Despite well-publicized advantages, however, open data has many unknowns. For example, there are no unified publication standards yet, data formats vary by jurisdiction, and data comes with no guarantees that projects will do more than just provide transparency — a valuable trait, but an investment not always justifiable when budgets are tight.
On Sept. 24 Mark Headd, Philadelphia’s former chief data officer and now “developer evangelist” for Accela, offered advice at the 2014 Code for America Summit, an annual rally highlighting the group’s volunteer civic tech projects and campaigns. Headd delivered tips alongside fellow open data Developer Evangelist Seth Axthelm and Senior Product Manager Brian Gryth — a recent hire and founder of OpenColorado.
The team’s message focused on practical steps any government can use to start or improve open data programs — with primary emphasis given to problem-solving and open data value creation.
1. Start with Public Data
A fear for many entities that are publishing open data is the possible public or internal blowback that could result from unintentionally opening private data, or data that's sensitive or too underdeveloped for release.Axthelm said such dread is avoidable — and especially for emerging programs — when data sets are chosen from information already publicly released by converting it into computer-friendly formats (for examples, click here).
“One of the challenges that a lot of agencies run into when they’re trying to publish open data is the nervousness about getting that data out there,” Axthelm said “The great thing about this [public data] is that someone has already gone through that approval process of saying ‘Yeah, it’s OK to put that data out there.’”

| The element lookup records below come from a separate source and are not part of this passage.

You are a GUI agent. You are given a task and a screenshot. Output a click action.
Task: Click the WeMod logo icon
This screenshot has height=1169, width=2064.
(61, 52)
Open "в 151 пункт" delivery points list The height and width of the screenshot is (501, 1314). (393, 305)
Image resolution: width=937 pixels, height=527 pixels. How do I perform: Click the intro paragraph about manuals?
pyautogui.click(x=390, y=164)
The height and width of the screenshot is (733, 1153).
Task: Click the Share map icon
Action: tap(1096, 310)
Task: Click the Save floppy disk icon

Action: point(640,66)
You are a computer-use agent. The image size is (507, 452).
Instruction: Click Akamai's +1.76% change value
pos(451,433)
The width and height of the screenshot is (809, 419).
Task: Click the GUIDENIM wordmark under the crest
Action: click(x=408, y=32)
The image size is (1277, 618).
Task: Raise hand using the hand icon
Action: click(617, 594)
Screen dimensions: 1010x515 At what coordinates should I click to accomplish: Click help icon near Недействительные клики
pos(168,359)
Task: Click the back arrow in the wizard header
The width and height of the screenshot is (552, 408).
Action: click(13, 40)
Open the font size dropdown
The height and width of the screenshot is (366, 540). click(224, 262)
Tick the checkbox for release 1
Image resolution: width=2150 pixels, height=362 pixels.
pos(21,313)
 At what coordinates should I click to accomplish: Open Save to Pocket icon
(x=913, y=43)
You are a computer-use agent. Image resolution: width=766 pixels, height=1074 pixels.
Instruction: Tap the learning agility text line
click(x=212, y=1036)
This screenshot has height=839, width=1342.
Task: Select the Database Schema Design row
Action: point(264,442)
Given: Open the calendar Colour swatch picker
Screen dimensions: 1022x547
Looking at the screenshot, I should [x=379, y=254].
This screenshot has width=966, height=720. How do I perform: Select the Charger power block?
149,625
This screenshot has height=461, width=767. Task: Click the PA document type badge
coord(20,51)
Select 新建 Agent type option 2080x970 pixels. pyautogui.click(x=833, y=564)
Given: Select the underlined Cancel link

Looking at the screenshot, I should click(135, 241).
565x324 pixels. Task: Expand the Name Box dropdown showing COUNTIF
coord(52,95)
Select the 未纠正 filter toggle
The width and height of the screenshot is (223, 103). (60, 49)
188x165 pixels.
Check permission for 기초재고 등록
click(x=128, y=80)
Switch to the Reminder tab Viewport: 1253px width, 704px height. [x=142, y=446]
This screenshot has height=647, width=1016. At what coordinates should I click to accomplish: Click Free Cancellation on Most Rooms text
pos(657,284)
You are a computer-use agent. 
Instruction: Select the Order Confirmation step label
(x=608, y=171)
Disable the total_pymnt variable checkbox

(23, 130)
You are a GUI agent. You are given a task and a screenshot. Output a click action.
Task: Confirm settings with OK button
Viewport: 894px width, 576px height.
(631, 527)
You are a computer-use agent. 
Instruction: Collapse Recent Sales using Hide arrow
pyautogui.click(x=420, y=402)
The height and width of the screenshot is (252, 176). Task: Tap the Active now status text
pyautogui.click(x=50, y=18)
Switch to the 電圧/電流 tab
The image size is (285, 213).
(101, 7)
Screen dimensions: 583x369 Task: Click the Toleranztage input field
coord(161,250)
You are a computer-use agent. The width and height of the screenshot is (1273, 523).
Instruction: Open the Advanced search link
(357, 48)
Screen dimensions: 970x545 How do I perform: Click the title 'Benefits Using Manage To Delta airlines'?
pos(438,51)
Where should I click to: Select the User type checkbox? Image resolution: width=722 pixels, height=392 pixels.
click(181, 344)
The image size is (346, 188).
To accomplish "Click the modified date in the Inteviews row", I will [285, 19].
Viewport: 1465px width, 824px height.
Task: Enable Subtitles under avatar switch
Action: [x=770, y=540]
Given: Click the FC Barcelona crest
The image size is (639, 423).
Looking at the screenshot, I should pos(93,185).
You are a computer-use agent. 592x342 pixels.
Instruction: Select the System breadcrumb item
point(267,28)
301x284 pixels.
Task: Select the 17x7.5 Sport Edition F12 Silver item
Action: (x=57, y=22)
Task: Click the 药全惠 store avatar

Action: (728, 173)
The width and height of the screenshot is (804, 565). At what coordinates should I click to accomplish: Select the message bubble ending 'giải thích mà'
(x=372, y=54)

Examples of the practice include searching out commonly requested PDF documents, scanned images and other difficult to search document types. Meeting minutes are a common source for this information — reports often locked in PDF form.
2. Identify Desire Lines
To explain the concept of a “desire line,” Headd projected an image of a green lawn bordered by sidewalks but with a trail cut diagonally down its center. The scarred grass, he said, is what happens when builders don’t think about — or anticipate — the behavioral demands of visitors.“A desire line is what happens when there is a divergence between what you want people to do and what they want to do,” Headd said, crediting the idea to Andrew Turner, CTO at ESRI’s Research and Development Center.
In relation to open data, he said governments should try to find these separations, and then discover the underlying reasons why information is used. Governments can search their websites with basic analytics to identify which data sets may be in the highest demand. Indicators might be what pages are visited, links commonly clicked, frequent downloads and types of top referring sites. Google Analytics is a commonly used freemium tool for analysis, and there also are paid Web services like CrazyEgg that generate clicking heat maps for popular pages. Headd didn't endorse any specific analytics tool, but encouraged the study of open data efforts to prevent time-intensive demands on staff.
“The point that I want to leave you with here is that if you have information on your public website — and it’s valuable information and you don’t give people an easy way to get it — they will come and get it anyway,” he said. “And unfortunately, sometimes when they do that, they will be disruptive.”
3. Look for Offline Indicators
Web metrics aren’t the only pointers for selecting open data sets. Indicators of high-value data can come from department staff themselves — like data typically requested between departments — or information requests arriving outside the Internet entirely.The Freedom of Information Act (FOIA) and the Freedom of Information Law (FOIL) are two such outside sources. Both laws mandate that U.S. jurisdictions provide the public with all government data that doesn’t have privacy restrictions.
Open data assists demand by having one repository for common requests. In a study conducted by Reinvent Albany, a government transparency group in the state of New York, the organization analyzed the State Department of Environmental Conservation’s 2013 FOIL requests. Of the 3,977 total requests, Headd said 50 percent were attributed to only six data sets. The takeaway: If the data sets were openly available online, it would’ve reduced request workload — phone calls, research and analysis — to roughly 50 percent.
"Think about all that time and money you could recoup just by paving over that desire line,” Headd said.